This Psalm consists of two parts:
1. From verse 1 to the end of the verse 3, the source of happiness and blessedness of a godly man is set out; what his exercises are and the blessings he shall receive from the Lord.

2. From verse 4 to the end, he contrasts the state and character of the ungodly, reveals the future, and describes, in telling language, his ultimate doom.

"Blessed" – The Book of Psalms opens with a benediction. The word translated, "blessed," is very expressive; in fact, the original word is plural. So, we may learn of the multiple blessings which rest upon the man whom God has justified, and the perfection and greatness of the blessedness he shall enjoy! It might read, "Oh, the blessednesses!" and may be regarded as a joyful acclamation of the gracious man’s happiness.
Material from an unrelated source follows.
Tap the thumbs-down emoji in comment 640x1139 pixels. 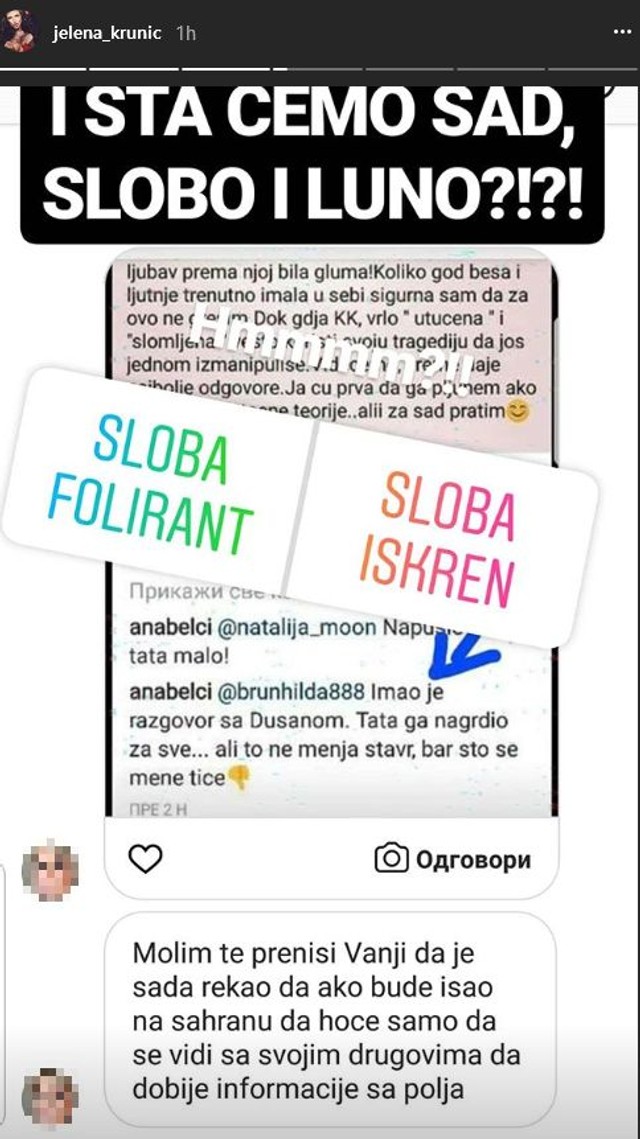(239, 778)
A gracious man is described both negatively and positively:

Verse 1 (negative)
“Blessed is the man who walks
not in the counsel of the ungodly,
nor stands in the way of sinners,
nor sits in the seat of the scornful.”

He does not walk in the counsel of the ungodly. He does not stand in the way of sinners (although a sinner himself, he is now a blood-washed sinner, quickened by the Holy Spirit, and renewed in heart).
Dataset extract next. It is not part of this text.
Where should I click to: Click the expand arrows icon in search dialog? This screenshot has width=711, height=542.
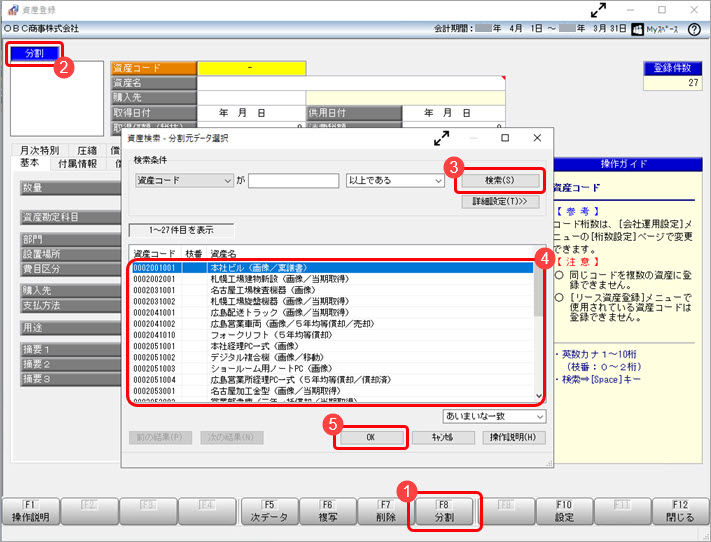pos(441,138)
He does not sit in the seat of the scornful. Let others make a mock of sin - he dares not herd with the multitude who do evil.

Verse 2 (positive)
“But his delight is in the law of the LORD;
and in His law does he meditate day and night.”

In the day of prosperity, a gracious man sings psalms from the Word of God, and in the night of affliction he comforts himself with promises from the same Book. The law of the Lord is the daily bread of the true believer.

“Meditation chews the cud, and gets the sweetness and nutritive virtue of the Word into the heart and life: this is the way the godly bring forth much fruit.”[3]

“I have no rest, but in a nook, with the Book.”[4]

In David’s day, the volume of inspiration was very small, for there were scarcely any except the first five books of Moses! How much more, then, should we prize the whole written Word, which it is our privilege to have?

Perhaps some can claim a sort of negative purity, because they do not walk in the way of the ungodly; but let me ask you – is your delight in the law of God? Do you study God's Word? Do you make it the man of your right hand - your best companion and hourly guide? When men are living sinful lives, there is always a progression from bad to worse – first, they merely walk in the counsel of the careless and ungodly (evil is practical rather than habitual). Then, they become habituated to evil, and stand in the way of sinners. If let alone, they go one step further, and themselves sit in the seat of the scornful.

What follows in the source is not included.